Saturday, December 10, 2005

Black cat, white cat.

I haven't been too motivated lately to update or anything, and I regret that this blog isn't really anonymous, so I can't really post what I want.

Last night, I was walking and I suddenly realized that I had a disease. I asked my girlfriend what it was. She lamented that I had AIDS. I was devastated. We roamed the streets, crying and questioning, fighting, and stopping to get guys to take some photos and give us advise with the camera. Then, I realized that likely after I die, I was going to go to hell, because they don't let promiscuous people into heaven. Then I justified that there is, in fact, no life after death, so it didn't really matter anyway. Then I got really excited, because it was the end of this life, but I was going to be starting a new one, and that was good.

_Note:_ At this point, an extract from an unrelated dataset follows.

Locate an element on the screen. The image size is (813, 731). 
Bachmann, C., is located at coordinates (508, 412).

Eventually, the time came when it was the night before I was going to die. I went to bed, knowing that I was going to be visited by a ghost that night. I woke up to see the liquidesque figure opening my door, coming towards my bed. He was not the grim reaper or satan, but someone who had also died from AIDS, and he was there to talk to me, or at least answer my questions. I didn't know what to say, really...I started to cry and I reached for my camera. This guy was part Matthew Good, part someone I don't know. Anyway, he sat on the edge of my bed, and listened to me, and spoke in a frank, understanding way. It was amazing to have someone there that knows what it feels like to die...like, the actual moment of death, and he told me not to be ashamed for dying from AIDS.

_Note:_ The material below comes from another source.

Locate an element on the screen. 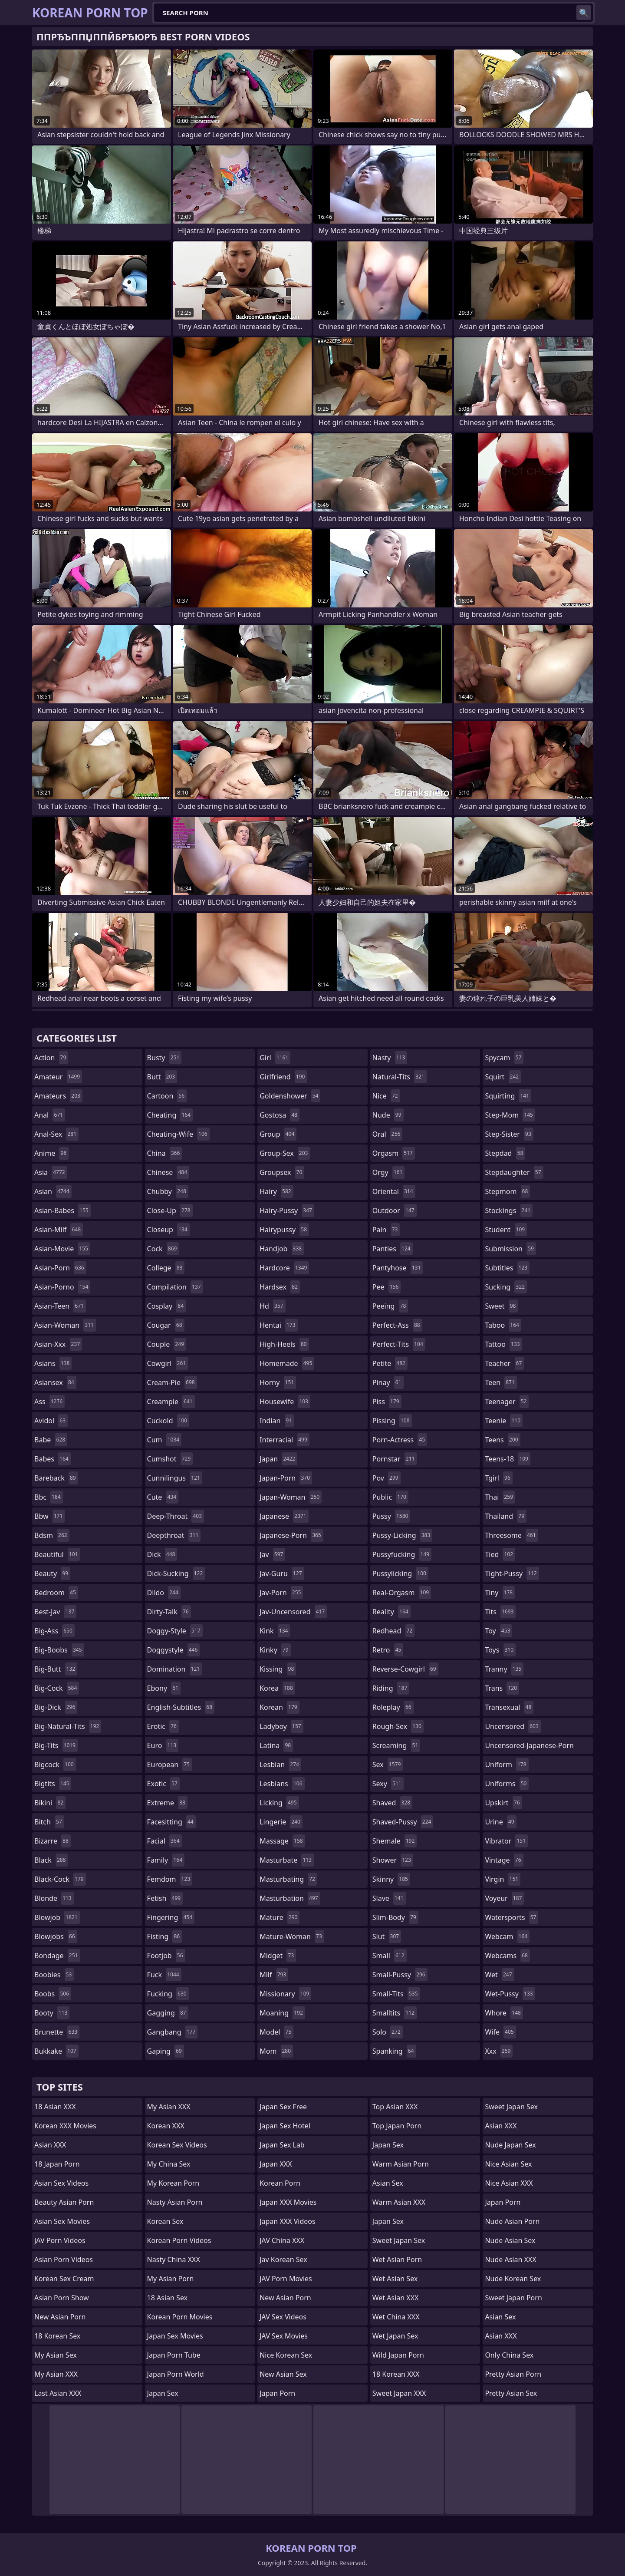  Japan Porn is located at coordinates (277, 2393).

The next day, the day of my death, I was walking with my girlfriend, and we realized that she likely had AIDS as well. It was logical that if I had it, she had it. Not knowing what else to do, we sat at a cafe table. Suddenly, I was like..wait, are you sure I have AIDS? I thought I didn't...I thought we were certain of that. No, no, I don't have AIDS...what a relief, I won't die today. ...I started to sob amidst my girlfriend telling me not to worry about it, because it wasn't really happening anymore. It didn't matter, because I'd still lived the process of thinking I was going to die 2 times, and that's really the worst part.